Testing Drug Release
As a first approximation, drug delivery into 37°C distilled water was measured using UV/visual spectrophotometry. The new conditioner was found to release drug more slowly than the drug-loaded commercial material. However, what needed to be determined was whether the amount released was sufficient to kill C, albicans.
Simple experiments showed that the drug-carrying conditioners (based on both the new conditioner and the commercial conditioner) killed the entire population of a C. albicans suspension (106 cells/ml) in less than an hour. This indicated that the methodology worked.
It was also important to find out if these materials would still be effective after a period of use. This was determined by performing the same test after storing the samples in solution for a week. This time, the experimental conditioner achieved a 100% kill in four hours, while the commercial material took 46 hours. The commercial conditioner, it appeared, had leached so much of the drug in the first week, that its efficacy during the second week was compromised.

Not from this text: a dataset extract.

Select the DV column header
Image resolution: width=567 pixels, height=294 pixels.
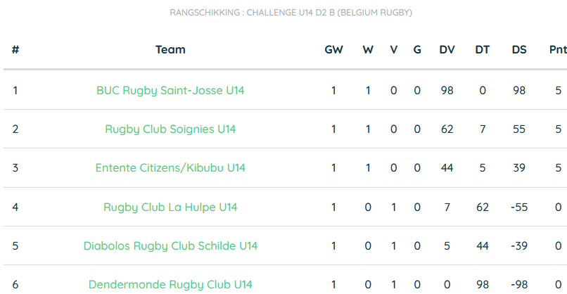pos(447,49)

From the studies done to date, the new drug delivering tissue conditioner looks promising. With minor changes, the system could also be used in other circumstances. One possibility is to attach an amount of the drug-delivering gel to a tooth. This kind of system could benefit patients such as those undergoing radiotherapy for oral cancers, where a compromised immune system can result in oral infections becoming rife. A tooth-mounted gel could also be used to deliver fluoride. This would modify the surface structure of the teeth and make them more resistant to dental caries, a potential benefit in regions where natural fluoride levels in drinking water are low. Initial tests with fluoride-delivering gels have shown that a single loading of sodium fluoride can be delivered at a sustained rate over many weeks. Another application could be in maxillofacial surgery where tissue conditioner gels are already used as obturators to plug areas where tissue has been removed. A controlled release gel could conceivably deliver antibiotics to the site of surgery and possibly even release growth hormones to aid wound healing.

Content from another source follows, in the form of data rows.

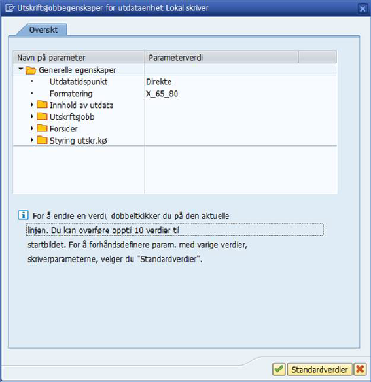Image resolution: width=371 pixels, height=382 pixels.
Task: Click the Parameterverdi column header
Action: [221, 58]
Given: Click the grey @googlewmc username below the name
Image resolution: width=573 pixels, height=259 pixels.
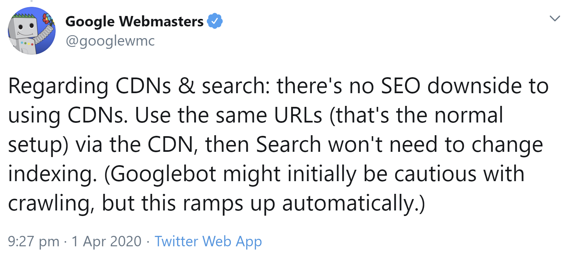Looking at the screenshot, I should click(110, 41).

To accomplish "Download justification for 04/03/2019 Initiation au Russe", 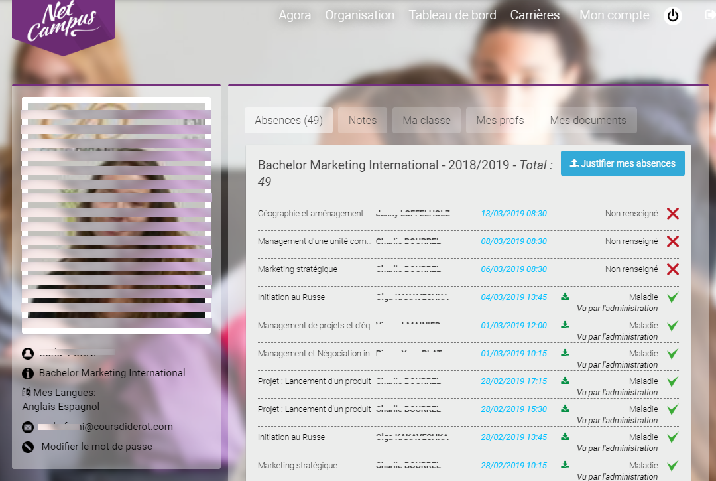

As always, more work needs to be done. How much drug would a conditioner need to hold to clear up a real Candida infection? Will this amount be so low that ethanol can be removed from the system completely, or so high that the constituents won't form a gel? There are indubitably other questions which I’m sure will be pursued in the near future. If the system still looks useful once these points have been addressed, the next step will be a clinical trial.
It seems then that denture wearers are likely to have to wait a little longer before drug-delivering tissue conditioners reach the market. A little too late, of course, for George Washington, but in time for the Clintons and Blairs of this world, should the need arise.